When the energy (calories) we consume from food and drink is not enough to match the needs of exercise and everyday living, the body runs at an ‘energy’ deficit. If this deficit is severe and lasts long enough it can lead to a situation known as low energy availability (LEA).
LEA forces the body’s systems to adapt to the lower energy levels, which compromises and reduces the energy available to the body for key functions such as bone health, reproduction, and immunity. Ultimately, this increases the risk of multiple health problems.
LEA is formally defined as having “limited energy available to support the normal body functions, once the energy expended through exercise is subtracted from the total dietary energy intake.”
Risk Factors of LEA
LEA is more common in individuals who participate in sports:
- That are endurance based (e.g. Triathlon, distance running)
- Where lean or light body types are often considered good for performance (e.g. cycling, running, rowing, gymnastics)
- Where a weight category is implemented for competition (e.g. light-weight rowing, weightlifting, combat sports).
However, LEA can occur with any body type, at any body mass and in both men and women. Any individual exercising is at risk of developing LEA.
How does LEA start?
In many athletes, LEA is the result of accidentally not meeting the energy needs of their sport, exercise activity or daily life.
Athletes may find themselves to have LEA due to a lack of knowledge or understanding of nutrition, being influenced by eating habits of others or other social factors such as dietary trends or social media.
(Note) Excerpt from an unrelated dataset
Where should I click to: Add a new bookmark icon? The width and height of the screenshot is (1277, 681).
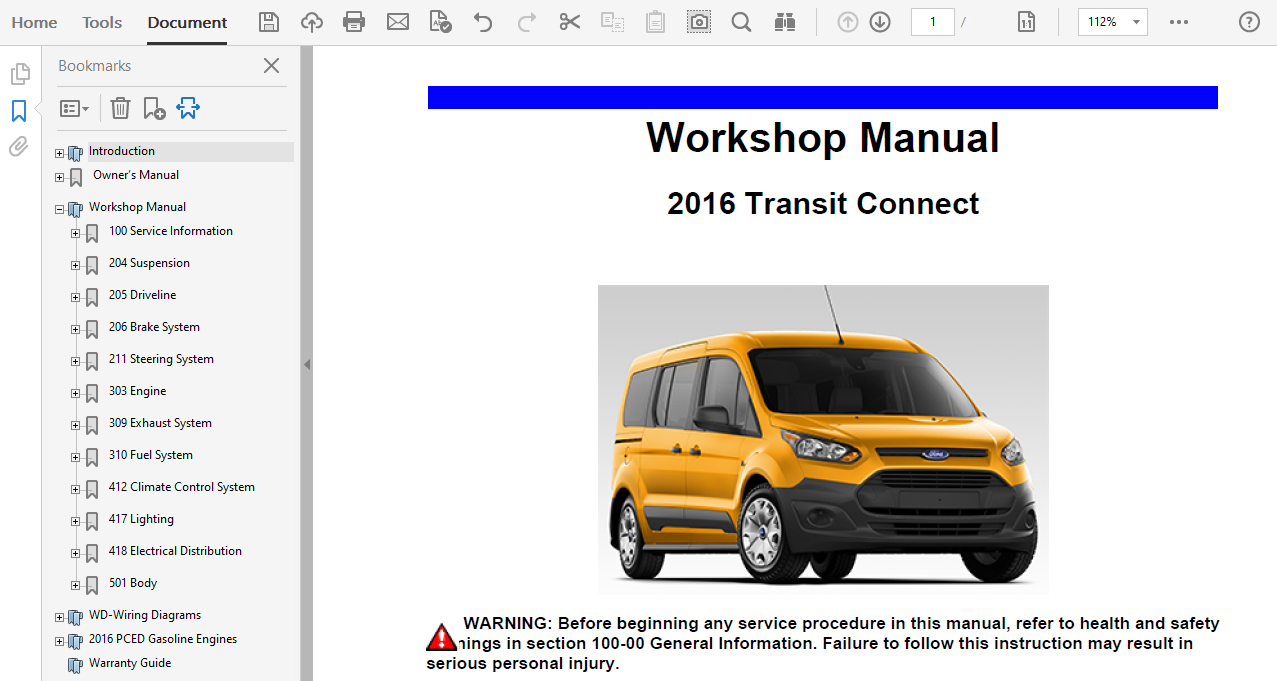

This accidental LEA may be due to:
- An increase in training volume and/or intensity without increasing dietary energy intake
- Lack of time or thought for food preparation/organisation
- Eliminating foods/food groups
LEA can also result from ‘disordered eating behaviours’ or formal ‘eating disorders’ which may cause significant health concerns. This may include excessive ‘calorie (energy) counting’, skipping meals, binging or purging (vomiting), deliberately changing eating patterns to achieve a certain look, or using medications to cause weight loss without medical advice.
Common signs of LEA
Frequent or repeated illnesses (e.g. coughs, colds, skin infections, stomach bugs)
- Recurring injuries that do not get better (e.g. stress fractures)
- Tired, sluggish, not recovering from training
- Absent or irregular menstrual periods
- Poor concentration, reduced interest, low mood
- Under performing in training and competition
LEA is not always accompanied by weight loss. The body has amazing tricks to conserve energy for survival and can maintain overall body weight even when there is not enough energy. One method is shutting down ‘non-vital’ body systems such as the menstrual cycle (see HPSNZ menstrual cycle information sheet for more details). As a result, weight on its own is not a great guide to the presence or absence of LEA.
How to prevent LEA
- To prevent LEA a diet should provide enough energy to support the demands of exercise and life – this allows for optimal health, training adaptation, recovery, and performance.
- If there is an increase in training volume or intensity, energy intake should also increase to match the increase in energy expenditure.
- Understanding the energy value of food and the demands of exercise helps ensure athletes have a healthy approach to energy requirements.
- Be cautious of information and trends on social and mainstream media.
- Utilise HPSNZ nutrition, physiology and medical experts for support and advice around energy availability.
What is relative energy deficiency in sport (RED-S)?
Relative energy deficiency in sport is a syndrome that impairs the physiological function of athlete’s bodies and that can result in many negative health and performance outcomes. RED-S is caused by LEA. For further information on RED-S, see the HPSNZ RED-S Information Sheet.